Conservation

Community conservation

Effective and long-lasting ocean conservation often involves communities who care about their coastline. For one famous reef off England’s South Coast, funding from local business is helping facilitate its recovery. Some of Britain’s best freedivers went to check on its progress.

Words by Georgina Fuller
Photographs by Will Harrison and Jason Brown

 

Townsfolk scrambled for higher ground, desperate for a better view. Those with telescopes trained their tools on the infamous Eddystone Rocks, a treacherous series of offshore shoals and breaching rocks that regularly claimed the lives of sailors seeking port in the English town of Plymouth. Telescopes were pulled away from eyes in disbelief, mesmerised looks shared. “Impossible,” said some. But there, in the distance, as real as the raging storm that would soon follow, was a glimmer of light high above the water, dozens of tallow candles burning bright, a distant risen sun. Henry Winstanley had completed his lighthouse, the first to ever be built on rocks in the open sea.

Winstanley’s ambition to build an offshore lighthouse, realised in 1698, had initially been met with both derision and admiration. The concept of such a construction was so outlandish the story reached far beyond England’s South Coast. During the complicated build process Winstanley was kidnapped from Eddystone Rocks by a French privateer and transported to the court of King Louis XIV, a great prize during a period of war. The King was outraged and demanded the architect be safely returned to continue his important work. “We’re at war with England,” scolded the King, “not humanity.” The monarch knew that, should the architect succeed in his endeavour, the lighthouse would save not just English sailors, but Frenchmen too.
- - -
◆ Stated exercise 1:
Copy the rows word for word, starting at the row containing "You are a computer-use agent. The image size is (1200, 630)." and ending at the last row.
◆ Stated exercise 2:
Write the next part of the piece on community conservation at the Eddystone reef, picking up after its final sentence.
- - -
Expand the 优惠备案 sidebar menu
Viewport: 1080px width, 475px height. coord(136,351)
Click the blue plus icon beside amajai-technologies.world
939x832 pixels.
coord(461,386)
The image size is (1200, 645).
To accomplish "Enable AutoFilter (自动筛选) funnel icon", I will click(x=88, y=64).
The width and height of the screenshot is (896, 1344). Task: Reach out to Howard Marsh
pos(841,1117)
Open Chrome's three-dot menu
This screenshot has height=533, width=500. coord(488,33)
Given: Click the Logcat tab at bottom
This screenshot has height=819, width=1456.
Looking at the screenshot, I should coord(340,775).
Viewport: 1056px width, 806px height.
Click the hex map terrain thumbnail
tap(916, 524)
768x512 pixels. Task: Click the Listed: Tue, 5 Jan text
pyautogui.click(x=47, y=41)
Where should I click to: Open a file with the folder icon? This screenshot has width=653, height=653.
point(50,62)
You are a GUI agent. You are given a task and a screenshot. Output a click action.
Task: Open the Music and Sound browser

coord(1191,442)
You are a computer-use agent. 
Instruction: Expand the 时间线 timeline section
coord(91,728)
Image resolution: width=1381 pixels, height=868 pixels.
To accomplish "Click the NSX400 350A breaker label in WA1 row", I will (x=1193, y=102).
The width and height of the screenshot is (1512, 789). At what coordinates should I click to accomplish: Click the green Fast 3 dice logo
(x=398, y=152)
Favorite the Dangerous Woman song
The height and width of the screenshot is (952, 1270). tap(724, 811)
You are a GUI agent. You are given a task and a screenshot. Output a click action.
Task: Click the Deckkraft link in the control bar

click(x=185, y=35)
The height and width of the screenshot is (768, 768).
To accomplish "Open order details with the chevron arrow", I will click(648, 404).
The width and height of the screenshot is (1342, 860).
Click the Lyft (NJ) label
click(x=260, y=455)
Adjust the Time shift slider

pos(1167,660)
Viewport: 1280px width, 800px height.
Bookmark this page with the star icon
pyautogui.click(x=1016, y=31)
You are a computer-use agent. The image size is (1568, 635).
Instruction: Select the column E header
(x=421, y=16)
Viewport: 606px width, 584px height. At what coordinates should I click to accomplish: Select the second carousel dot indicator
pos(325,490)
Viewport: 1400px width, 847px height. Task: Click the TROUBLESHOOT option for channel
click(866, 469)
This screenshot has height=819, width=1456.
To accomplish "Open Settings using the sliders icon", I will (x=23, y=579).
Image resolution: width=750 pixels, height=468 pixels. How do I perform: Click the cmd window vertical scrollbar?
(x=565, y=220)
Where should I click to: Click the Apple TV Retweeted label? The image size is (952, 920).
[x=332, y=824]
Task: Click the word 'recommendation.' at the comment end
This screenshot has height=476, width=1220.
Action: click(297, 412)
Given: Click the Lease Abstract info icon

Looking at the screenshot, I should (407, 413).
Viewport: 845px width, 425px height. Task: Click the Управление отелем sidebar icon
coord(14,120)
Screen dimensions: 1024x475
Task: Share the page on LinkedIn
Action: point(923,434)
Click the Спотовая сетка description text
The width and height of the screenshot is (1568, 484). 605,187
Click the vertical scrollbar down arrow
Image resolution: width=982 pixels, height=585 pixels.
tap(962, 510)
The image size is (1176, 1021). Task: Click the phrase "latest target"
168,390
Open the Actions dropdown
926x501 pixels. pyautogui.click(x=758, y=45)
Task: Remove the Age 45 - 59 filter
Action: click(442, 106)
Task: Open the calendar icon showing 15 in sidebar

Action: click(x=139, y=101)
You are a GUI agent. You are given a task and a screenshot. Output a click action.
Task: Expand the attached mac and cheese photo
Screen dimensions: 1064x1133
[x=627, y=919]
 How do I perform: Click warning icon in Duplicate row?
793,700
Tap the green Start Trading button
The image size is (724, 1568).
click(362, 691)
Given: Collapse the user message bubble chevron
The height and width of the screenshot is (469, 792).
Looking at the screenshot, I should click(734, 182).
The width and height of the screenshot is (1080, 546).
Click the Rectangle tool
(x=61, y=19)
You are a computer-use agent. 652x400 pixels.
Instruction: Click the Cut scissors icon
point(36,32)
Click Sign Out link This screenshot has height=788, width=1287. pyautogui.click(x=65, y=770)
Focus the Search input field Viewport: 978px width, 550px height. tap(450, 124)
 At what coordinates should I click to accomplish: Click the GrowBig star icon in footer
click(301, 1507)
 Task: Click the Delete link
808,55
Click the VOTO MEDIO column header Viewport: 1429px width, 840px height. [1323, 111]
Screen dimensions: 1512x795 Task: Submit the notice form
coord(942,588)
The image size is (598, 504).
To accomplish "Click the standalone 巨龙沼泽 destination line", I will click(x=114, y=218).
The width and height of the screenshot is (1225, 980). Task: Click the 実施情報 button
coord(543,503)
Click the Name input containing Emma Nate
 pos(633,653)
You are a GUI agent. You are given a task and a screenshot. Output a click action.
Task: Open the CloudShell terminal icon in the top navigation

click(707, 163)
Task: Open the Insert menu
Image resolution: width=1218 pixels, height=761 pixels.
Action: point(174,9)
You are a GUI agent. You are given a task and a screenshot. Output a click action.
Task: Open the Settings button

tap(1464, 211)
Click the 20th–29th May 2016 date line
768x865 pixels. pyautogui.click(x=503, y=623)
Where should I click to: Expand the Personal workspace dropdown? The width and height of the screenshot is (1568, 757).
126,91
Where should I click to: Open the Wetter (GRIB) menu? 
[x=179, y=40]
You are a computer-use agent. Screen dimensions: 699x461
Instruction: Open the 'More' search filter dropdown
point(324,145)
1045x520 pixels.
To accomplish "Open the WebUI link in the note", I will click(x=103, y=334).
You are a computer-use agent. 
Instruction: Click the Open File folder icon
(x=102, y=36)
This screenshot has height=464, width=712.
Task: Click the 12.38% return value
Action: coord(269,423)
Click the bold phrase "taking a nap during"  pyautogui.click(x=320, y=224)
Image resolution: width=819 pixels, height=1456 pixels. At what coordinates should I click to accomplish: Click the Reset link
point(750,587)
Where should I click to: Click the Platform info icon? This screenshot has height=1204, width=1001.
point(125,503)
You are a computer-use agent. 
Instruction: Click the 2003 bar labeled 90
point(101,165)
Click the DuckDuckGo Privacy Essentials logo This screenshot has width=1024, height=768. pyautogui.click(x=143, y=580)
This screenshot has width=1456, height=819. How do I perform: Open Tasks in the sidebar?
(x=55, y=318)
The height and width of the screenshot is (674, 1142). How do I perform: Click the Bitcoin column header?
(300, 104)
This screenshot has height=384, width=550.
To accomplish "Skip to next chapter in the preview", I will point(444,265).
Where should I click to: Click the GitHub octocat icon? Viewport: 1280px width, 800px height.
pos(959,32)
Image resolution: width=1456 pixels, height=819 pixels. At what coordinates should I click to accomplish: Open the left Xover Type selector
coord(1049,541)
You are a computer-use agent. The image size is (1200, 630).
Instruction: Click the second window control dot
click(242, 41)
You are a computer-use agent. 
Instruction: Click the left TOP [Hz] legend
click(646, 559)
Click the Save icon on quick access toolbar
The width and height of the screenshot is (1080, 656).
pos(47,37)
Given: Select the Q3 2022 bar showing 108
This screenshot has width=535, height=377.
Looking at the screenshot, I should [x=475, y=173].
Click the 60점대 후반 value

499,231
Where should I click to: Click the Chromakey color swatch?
- - -
◆ Response 1:
You are a computer-use agent. The image size is (1200, 630).
Instruction: Click the second window control dot
click(242, 41)
You are a computer-use agent. 
Instruction: Click the left TOP [Hz] legend
click(646, 559)
Click the Save icon on quick access toolbar
The width and height of the screenshot is (1080, 656).
pos(47,37)
Given: Select the Q3 2022 bar showing 108
This screenshot has width=535, height=377.
Looking at the screenshot, I should [x=475, y=173].
Click the 60점대 후반 value

499,231
Where should I click to: Click the Chromakey color swatch?

◆ Response 2:
Winstanley succeeded, but in 1703, during what became known as the Great Storm, disappeared along with his lighthouse while making vital repairs, swept away by gale-force winds and high seas his weather- beaten construction could no longer withstand. A new structure was erected shortly after and, in the 300 years since, a lighthouse has stood, almost permanently, on Eddystone Rocks. The structure, in its various forms, is a central thread in Plymouth’s rich maritime history. The iconic third lighthouse, built by John Smeaton, was carefully dismantled and rebuilt in Plymouth Hoe having been decommissioned from offshore duties in 1877. It now proudly overlooks Plymouth Sound and the fourth tower beyond, James Douglass’s lighthouse. With one keeping watch at sea and the other looming large over Plymouth’s skyline, the two towers are symbols of the local community’s connection with the ocean, past and present.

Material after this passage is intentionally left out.